The Cooperative Difference
A Cooperative is a business that is created and owned by the people who use its goods and services. Co-ops are unique because its members are the owners. Member-owners not only get the products and services they need, but also have a say in the business decisions of the co-operative.
The roots of the modern Cooperative business movement date back to England in the mid-1840’s. The Industrial Revolution brought about a mass centralization and mechanization of the work force that greatly reduced the control that most people had over their economic, political and social life. Access to high quality food and essential goods were out of many people’s reach. As a result, in 1844, a group of 28 weavers and artisans, formed the Rochdale Society of Equitable Pioneers and opened what was to become the first successful cooperative store, selling the high quality, unadulterated goods they couldn’t afford otherwise.
Today, Co-ops form for similar reasons. They provide needed goods and services at affordable prices and acceptable quality when the conventional marketplace fails to do so. Co-ops are also formed to foster the ideals of empowerment, tolerance, collaboration and fairness within the workplace, marketplace and community at large.
Cooperatives measure their success using a Triple Bottom Line. This means they focus on the social and environmental impact the Co-op makes as well as on their financial performance.
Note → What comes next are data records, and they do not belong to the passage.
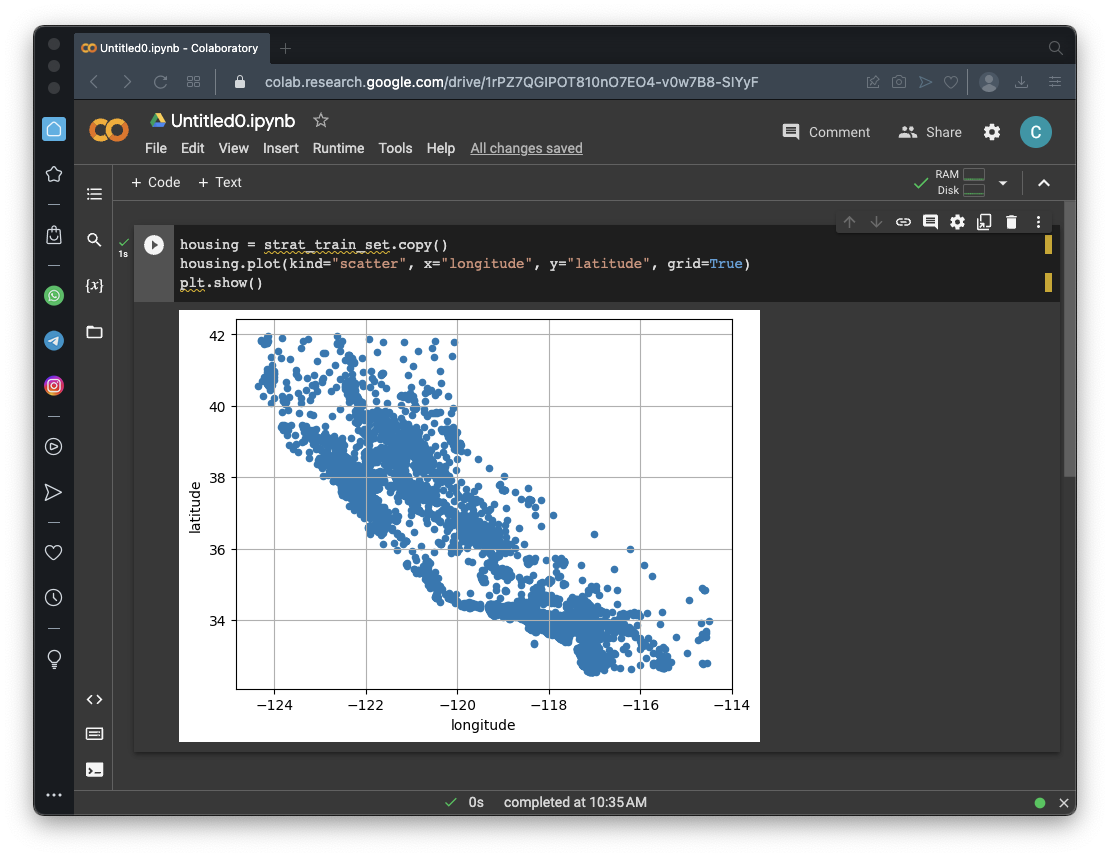Open code snippets panel
Viewport: 1110px width, 857px height.
click(94, 700)
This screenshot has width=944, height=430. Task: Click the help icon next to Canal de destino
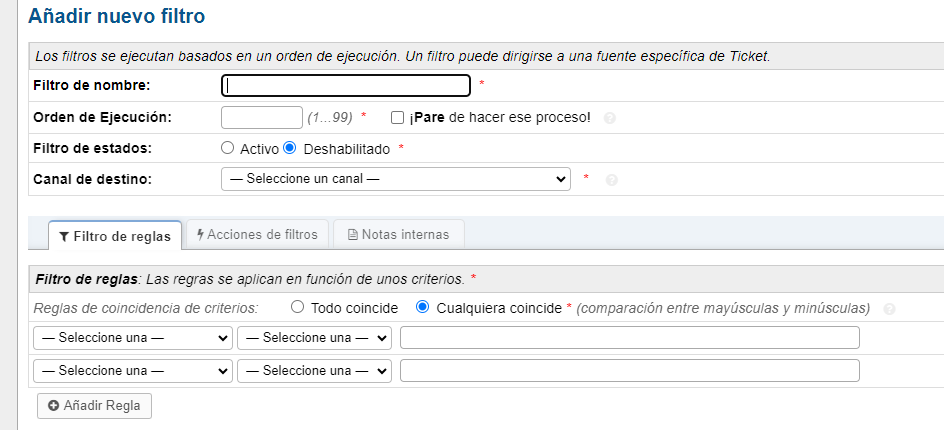pos(612,180)
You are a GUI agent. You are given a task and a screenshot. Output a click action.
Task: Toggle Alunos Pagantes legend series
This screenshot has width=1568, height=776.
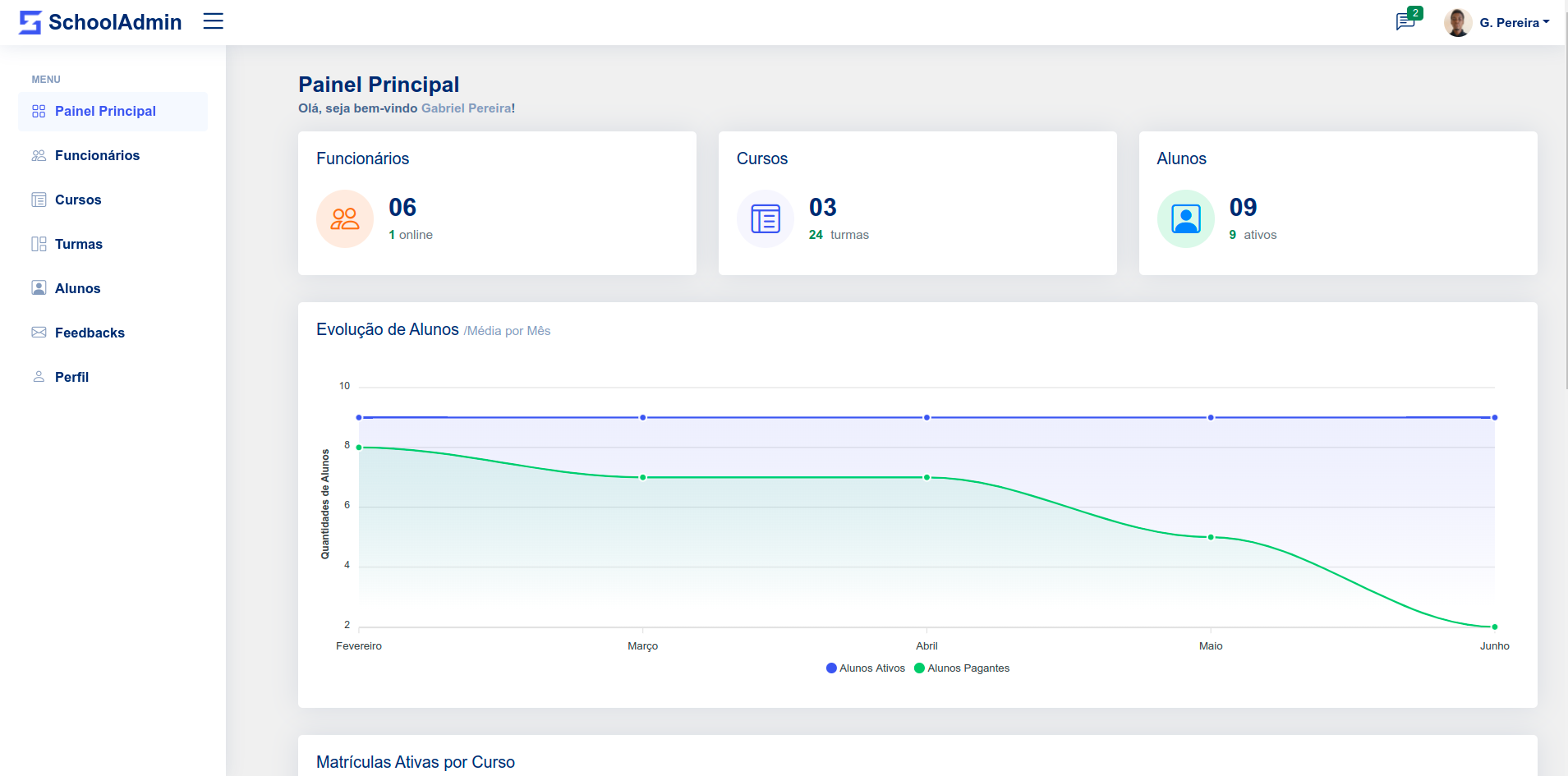pyautogui.click(x=962, y=668)
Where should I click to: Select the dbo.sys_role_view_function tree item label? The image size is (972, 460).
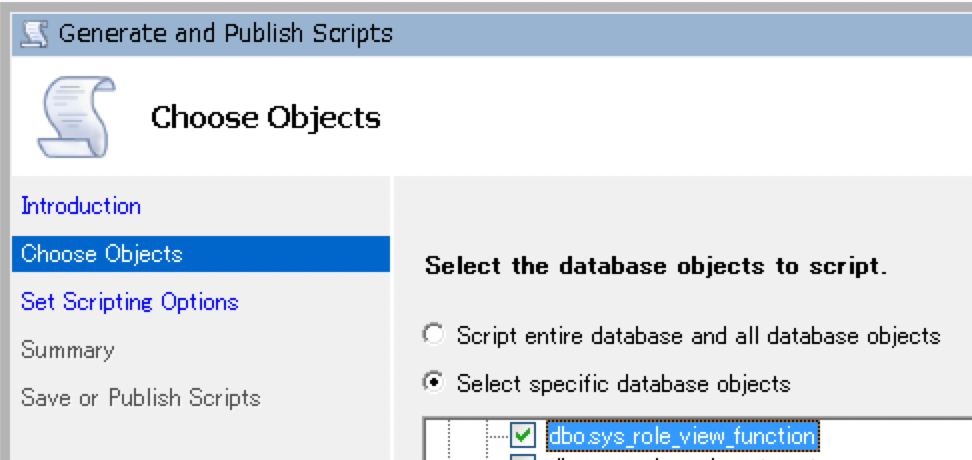coord(681,436)
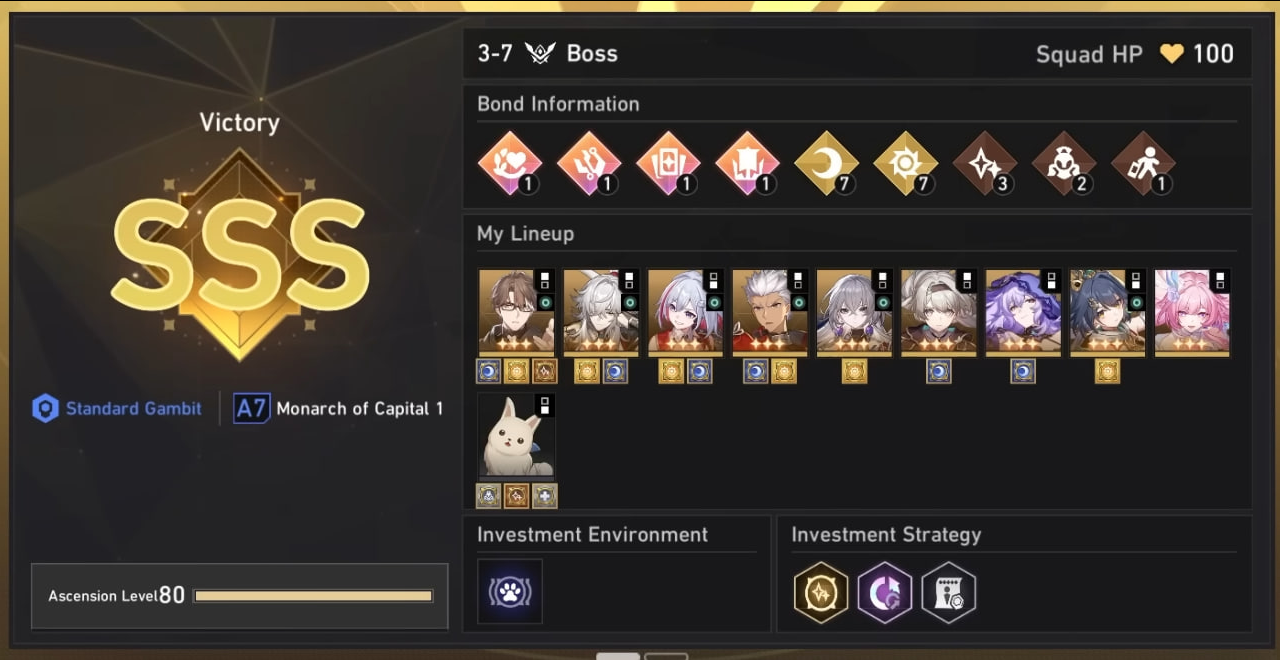This screenshot has height=660, width=1280.
Task: Click the gold compass Investment Strategy icon
Action: (821, 593)
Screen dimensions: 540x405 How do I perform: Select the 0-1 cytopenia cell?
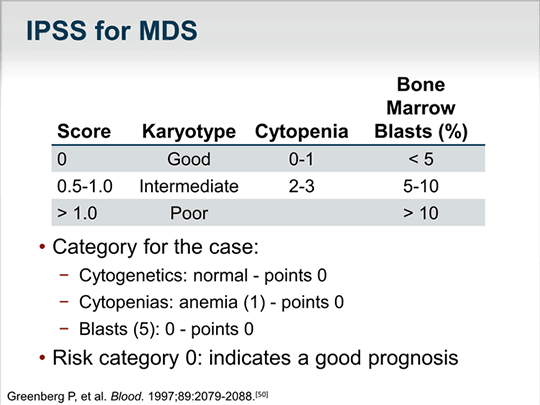[301, 159]
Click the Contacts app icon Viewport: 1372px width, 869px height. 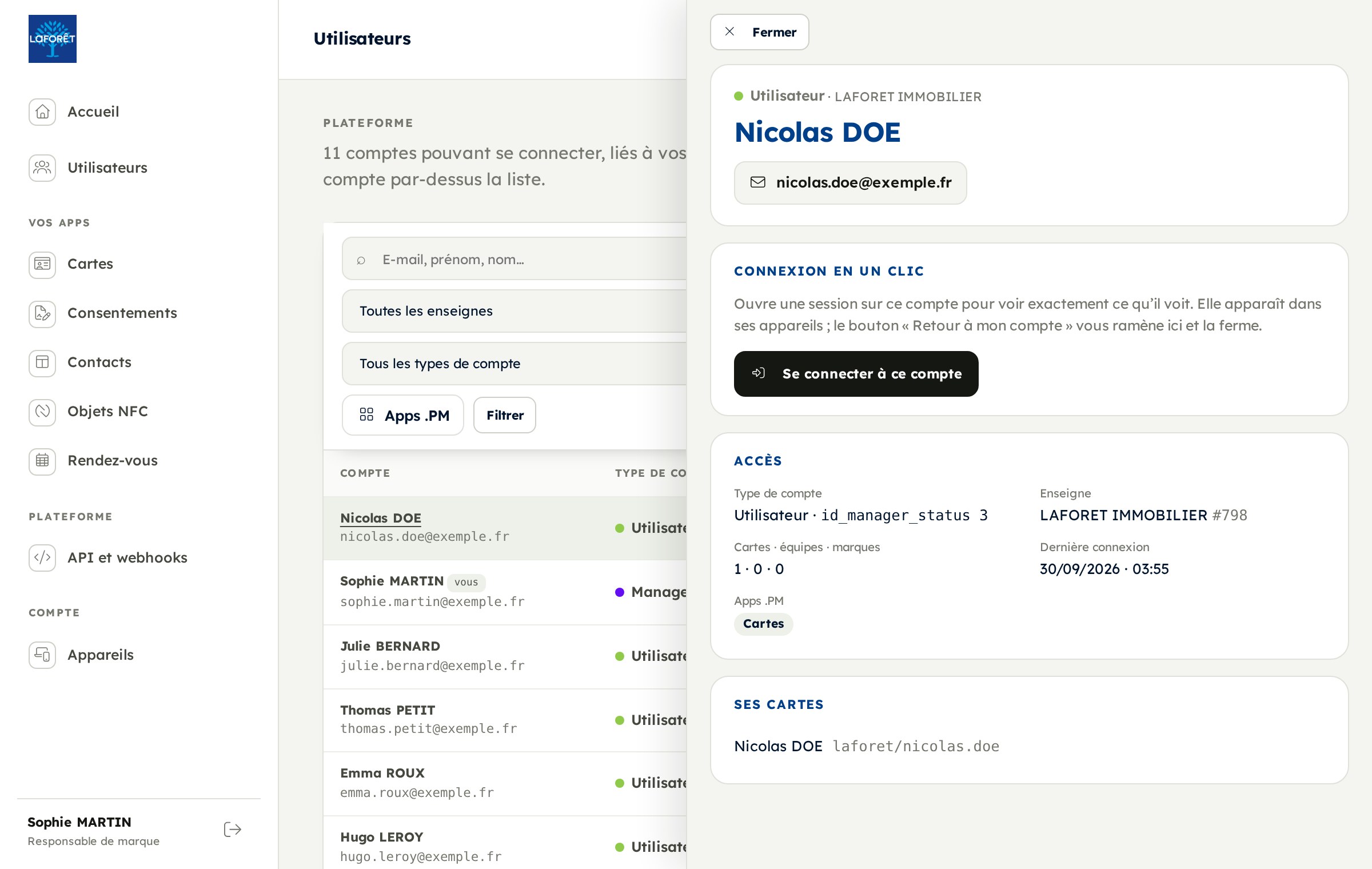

With an estimated 1 billion member-owners currently worldwide, creating over 250 million jobs around the world, Co-ops are a vital economic and social force, impacting both their local and the global economy.
The 7 Cooperative Principles
All Co-ops follow the 7 Co-operative Principles, which are based on the original principles established by the Rochdale pioneers in the 1840’s. So, whatever the business, whether it is a natural food grocery store in Ithaca, a local utility company in the Midwest, or a coffee plantation in Guatemala, all Co-ops use these principles to guide their decisions and operations, and put their values into practice.
- Voluntary and Open Membership – Co-operatives are voluntary organizations open to all persons able to use their services and willing to accept the responsibility of membership without gender, social, racial, political or religious discrimination.
- Democratic Member Control — Co-operatives are democratic organizations controlled by their members who actively participate in setting their policies and making decisions. Those serving as elected representatives are accountable to the membership.
- Member Economic Participation — Members contribute equitably to and democratically control the capital of their co-operative.
- Autonomy and Independence — Co-operatives are autonomous, self-help organizations controlled by their members. If co-operatives enter into agreements with other organizations, or raise capital from external
sources, they do so in ways to ensure democratic control by the members and maintain their co-operative independence.
- Education, Training and Information — Co-operatives provide education and training for their members, elected representatives, managers and employees so they can contribute effectively to the development of their cooperatives.
- Co-operation Among Co-operatives — Cooperatives serve their members most effectively and strengthen the cooperative movement by working together through local, regional, national and international structures.
- Concern for Community — While focusing on member needs, co-operatives work for the sustainable development of their communities through policies accepted by their members.